▸ **Task to carry out**: Copy out the entries word for word, beginning at the line that contains "You are a GUI" and ending with the line that contains "This screenshot has width=471, height=174.".

▸ **Dataset content**:
------------------------------

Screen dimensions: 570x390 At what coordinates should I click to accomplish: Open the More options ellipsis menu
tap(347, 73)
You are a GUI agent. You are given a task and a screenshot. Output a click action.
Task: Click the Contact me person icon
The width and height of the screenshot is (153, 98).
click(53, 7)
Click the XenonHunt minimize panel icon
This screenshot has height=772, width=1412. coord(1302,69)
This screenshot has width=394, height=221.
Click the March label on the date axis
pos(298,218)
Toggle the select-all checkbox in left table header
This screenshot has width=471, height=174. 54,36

------------------------------

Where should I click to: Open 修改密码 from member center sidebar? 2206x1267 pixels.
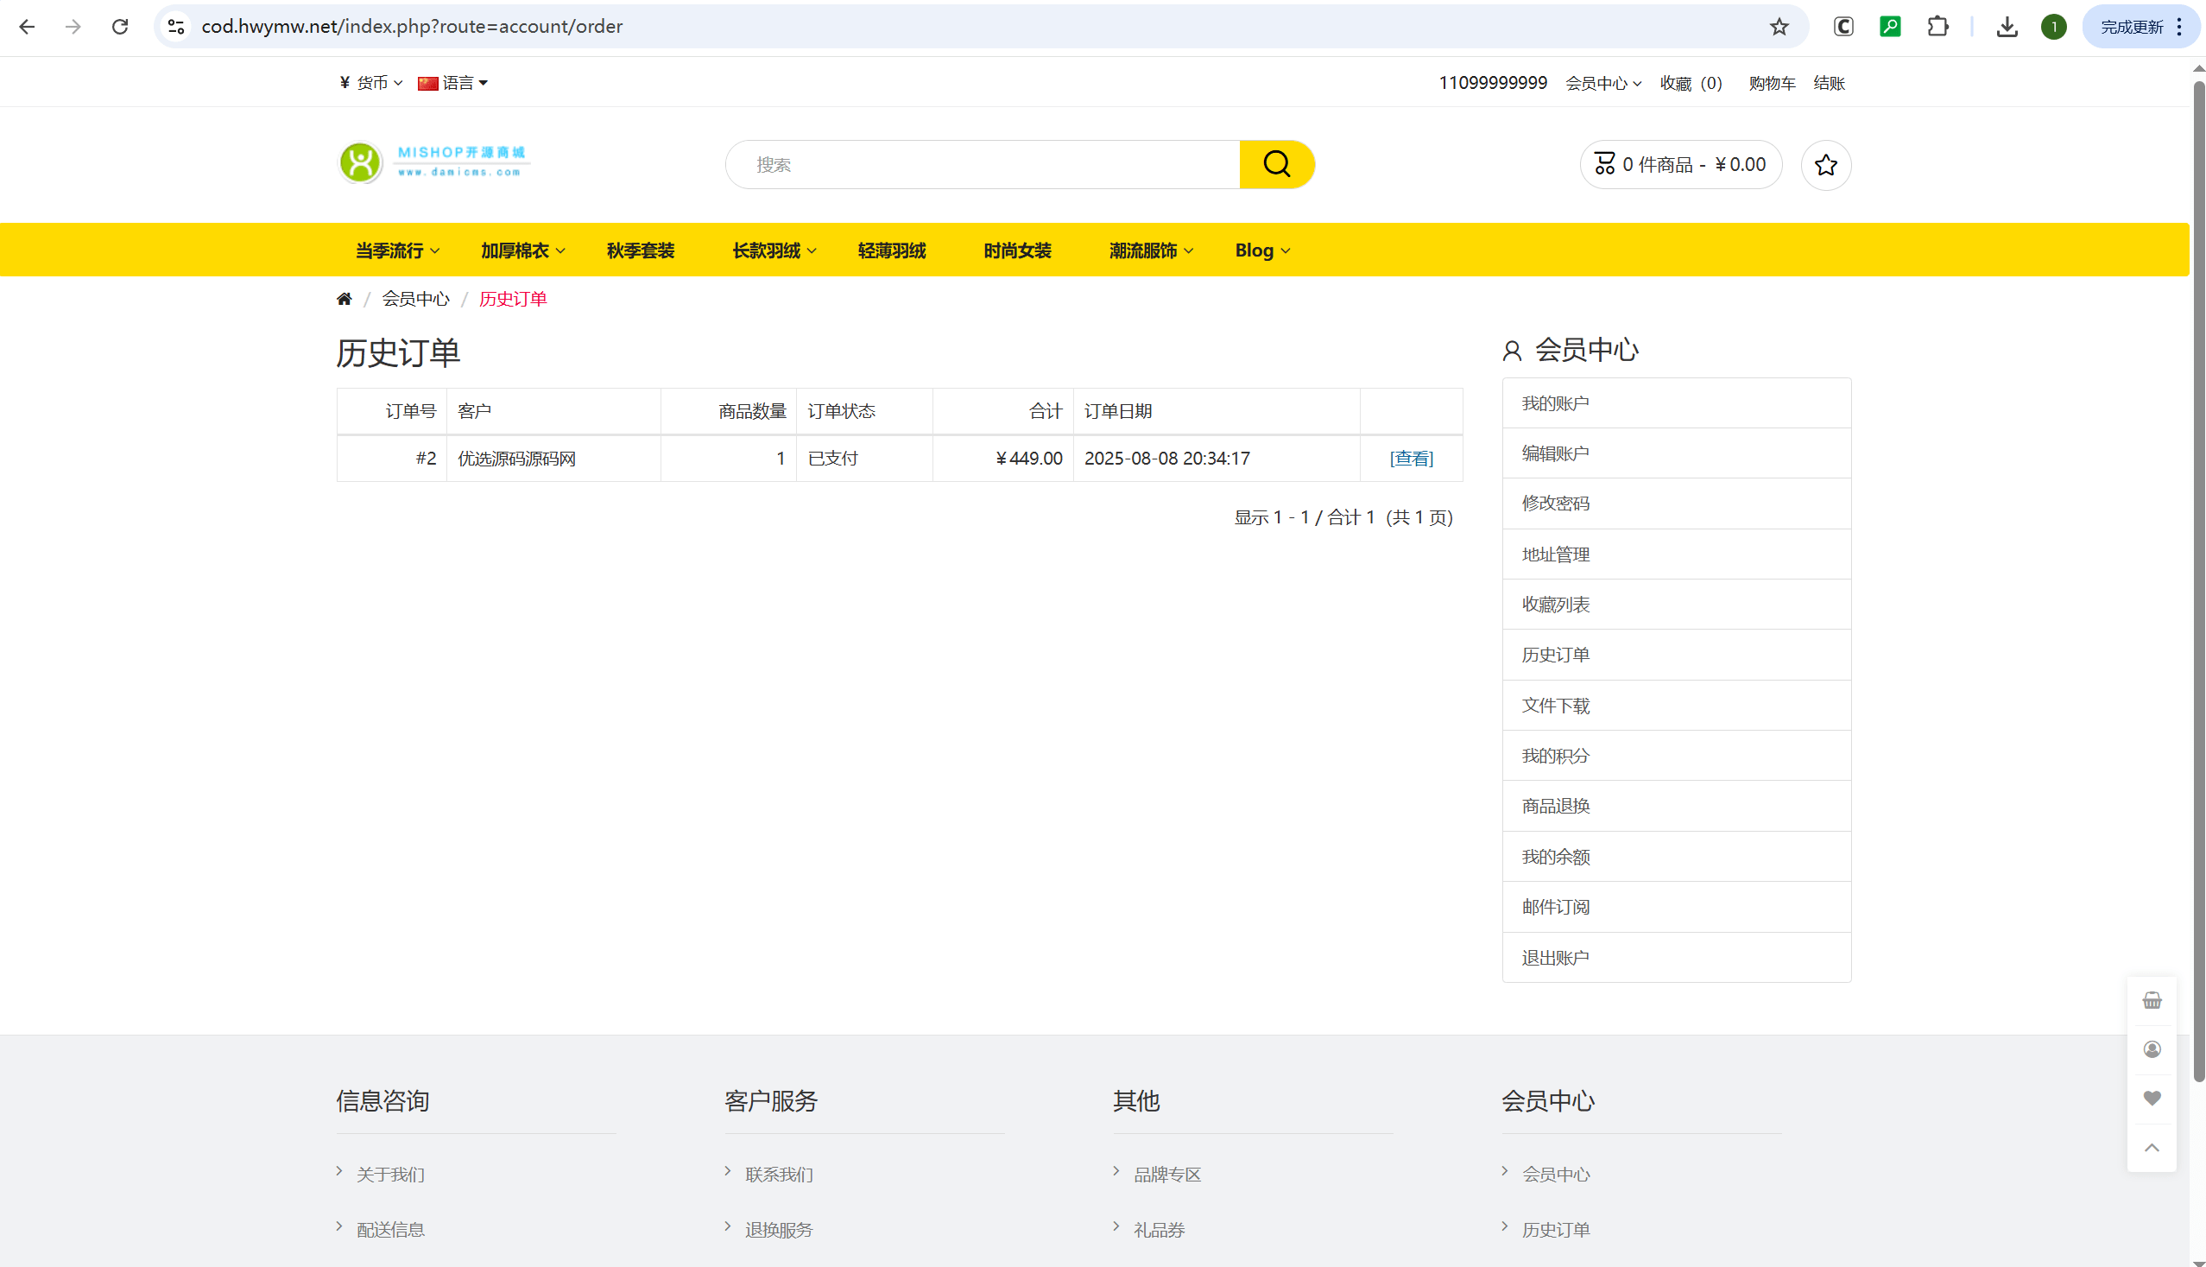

------------------------------

▸ **Output for this task**:
You are a GUI agent. You are given a task and a screenshot. Output a click action.
Task: Click the Contact me person icon
The width and height of the screenshot is (153, 98).
click(53, 7)
Click the XenonHunt minimize panel icon
This screenshot has height=772, width=1412. coord(1302,69)
This screenshot has width=394, height=221.
Click the March label on the date axis
pos(298,218)
Toggle the select-all checkbox in left table header
This screenshot has width=471, height=174. 54,36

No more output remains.